__Requirement__
Copy, from the material below, every line in which the word "スズキ二輪用品ショップ" can be found.

== Records ==

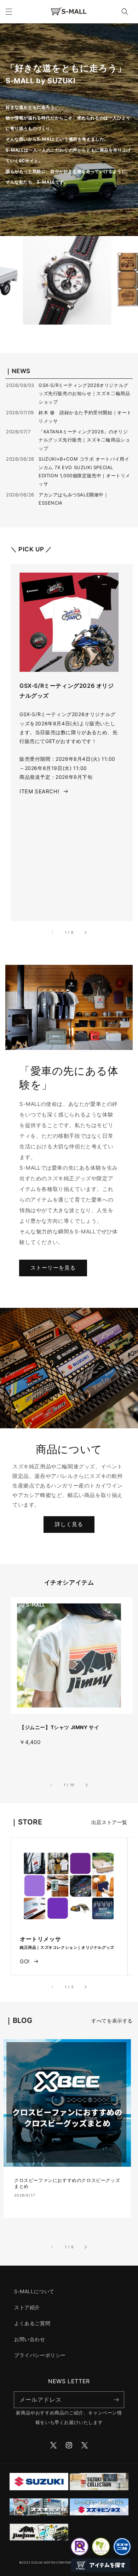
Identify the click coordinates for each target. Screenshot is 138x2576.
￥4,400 (30, 1742)
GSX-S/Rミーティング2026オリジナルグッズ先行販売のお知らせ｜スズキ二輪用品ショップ (84, 393)
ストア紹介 (27, 2307)
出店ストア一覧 (109, 1822)
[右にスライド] (85, 932)
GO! (25, 1961)
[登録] (116, 2399)
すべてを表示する (112, 2021)
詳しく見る (69, 1524)
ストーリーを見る (53, 1267)
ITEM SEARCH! (39, 791)
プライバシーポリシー (40, 2355)
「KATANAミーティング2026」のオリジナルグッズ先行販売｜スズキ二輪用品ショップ (84, 440)
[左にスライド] (53, 932)
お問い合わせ (29, 2339)
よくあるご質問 (32, 2323)
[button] (9, 11)
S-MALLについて (34, 2291)
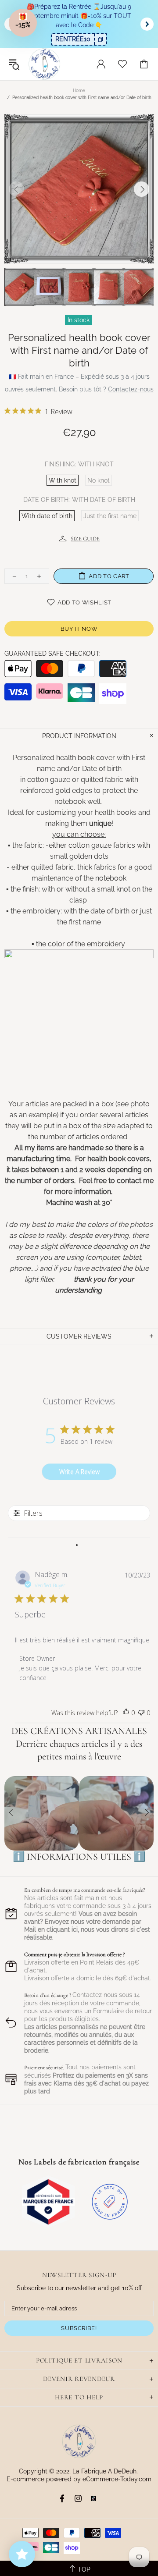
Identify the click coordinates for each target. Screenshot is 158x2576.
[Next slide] (147, 24)
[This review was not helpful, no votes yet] (141, 1712)
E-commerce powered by (45, 2479)
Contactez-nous (131, 389)
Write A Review (79, 1471)
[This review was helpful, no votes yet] (126, 1712)
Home (79, 90)
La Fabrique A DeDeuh (44, 64)
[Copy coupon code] (100, 39)
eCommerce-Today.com (117, 2479)
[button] (23, 23)
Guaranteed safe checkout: (52, 653)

===

__Result__
GSX-S/Rミーティング2026オリジナルグッズ先行販売のお知らせ｜スズキ二輪用品ショップ (84, 393)
「KATANAミーティング2026」のオリジナルグッズ先行販売｜スズキ二輪用品ショップ (84, 440)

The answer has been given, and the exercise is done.